Cheekbone Reduction and Midface Sag

Q: Dr. Eppley, I have some cheekbone reduction questions. I’m already quite dissatisfied with the droopiness of the lower third of my face and along my jaw. Hence, I’m extremely worried that the cheekbone reduction would further worsen this droopy look. I’m sure you’ve heard about the “falling tent without its support” metaphor, to describe what happens to the surrounding skin when the cheekbone is reduced. I’m hoping to gain a more balanced midface without this happening.

While you mentioned that I may be too young for any lifting, I would be very interested in any lifting/liposuction procedures to effectively ameliorate the droopiness that I’m seeing, both in my midface and my neck area.

A: Any time you disrupt the attachments of the cheek, there is always the risk of some soft tissue sag. As I stated in my prior email this has not been an issue that I have seen from cheekbone reductions due to fixation of the osteotomized bone segments in their correct anatomic position. But that being said, the only way to have zero risk of that not happening is to not have the procedure.

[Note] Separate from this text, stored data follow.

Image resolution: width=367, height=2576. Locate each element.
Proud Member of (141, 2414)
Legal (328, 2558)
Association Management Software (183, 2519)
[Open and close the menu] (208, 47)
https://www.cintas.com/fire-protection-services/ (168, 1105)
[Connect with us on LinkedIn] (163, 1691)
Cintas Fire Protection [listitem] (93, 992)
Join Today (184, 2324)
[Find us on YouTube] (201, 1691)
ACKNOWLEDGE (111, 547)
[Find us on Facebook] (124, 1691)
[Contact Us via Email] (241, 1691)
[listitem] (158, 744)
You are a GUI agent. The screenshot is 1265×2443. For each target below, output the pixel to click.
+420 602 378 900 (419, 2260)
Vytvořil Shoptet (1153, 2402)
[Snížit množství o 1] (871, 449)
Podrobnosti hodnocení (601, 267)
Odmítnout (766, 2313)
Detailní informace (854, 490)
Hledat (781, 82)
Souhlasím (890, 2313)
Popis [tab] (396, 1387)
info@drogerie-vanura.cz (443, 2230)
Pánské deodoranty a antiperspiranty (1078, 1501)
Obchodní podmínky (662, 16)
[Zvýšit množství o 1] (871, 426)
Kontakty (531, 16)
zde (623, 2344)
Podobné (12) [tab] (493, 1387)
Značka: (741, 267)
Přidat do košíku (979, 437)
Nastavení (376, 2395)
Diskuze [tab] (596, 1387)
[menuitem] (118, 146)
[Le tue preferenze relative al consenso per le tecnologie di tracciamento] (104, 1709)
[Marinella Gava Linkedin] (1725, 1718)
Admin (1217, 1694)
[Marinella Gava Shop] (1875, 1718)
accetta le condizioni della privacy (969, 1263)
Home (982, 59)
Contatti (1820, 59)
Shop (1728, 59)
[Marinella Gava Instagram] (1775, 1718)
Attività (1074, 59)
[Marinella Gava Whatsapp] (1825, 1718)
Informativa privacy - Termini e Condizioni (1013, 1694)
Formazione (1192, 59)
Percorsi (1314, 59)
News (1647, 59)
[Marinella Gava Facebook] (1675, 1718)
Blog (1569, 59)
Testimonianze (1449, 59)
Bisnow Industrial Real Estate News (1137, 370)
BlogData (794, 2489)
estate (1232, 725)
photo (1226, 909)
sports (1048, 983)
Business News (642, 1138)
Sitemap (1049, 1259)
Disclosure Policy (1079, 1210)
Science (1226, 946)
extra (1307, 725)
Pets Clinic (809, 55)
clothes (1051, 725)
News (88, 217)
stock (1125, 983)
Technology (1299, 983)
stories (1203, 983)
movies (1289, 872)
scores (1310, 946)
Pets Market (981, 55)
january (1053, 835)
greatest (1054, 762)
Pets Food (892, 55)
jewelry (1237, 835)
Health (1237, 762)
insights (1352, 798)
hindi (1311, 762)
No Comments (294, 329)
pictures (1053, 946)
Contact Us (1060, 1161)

When I mentioned that you are too young for any lifting procedure, it is important that you understand what I mean by that statement. All facial lifting procedures have as their origin the treatment of tissues that have dropped or sagged due to aging. Thus there is tissue laxity by which they can be moved. Young people, however, do not have any tissue laxity and thus any true lifting procedure can not really be done. You can not move someone’s tissues into a ‘super normal’ anatomic position. While it is possible to re-establish normal tissue positions AFTER they have dropped, you can’t really lift tissues that have not dropped. In addition, and equally importantly, any effective lifting procedures require scars. In the midface that is going to be eyelid, temporal or both scar locations. This is always a potential aesthetic concern in young people, particularly in thicker Asian skin. My point being is that you have to have a really good reason to do these lifting procedures as you don’t want to trade off one aesthetic problem for another.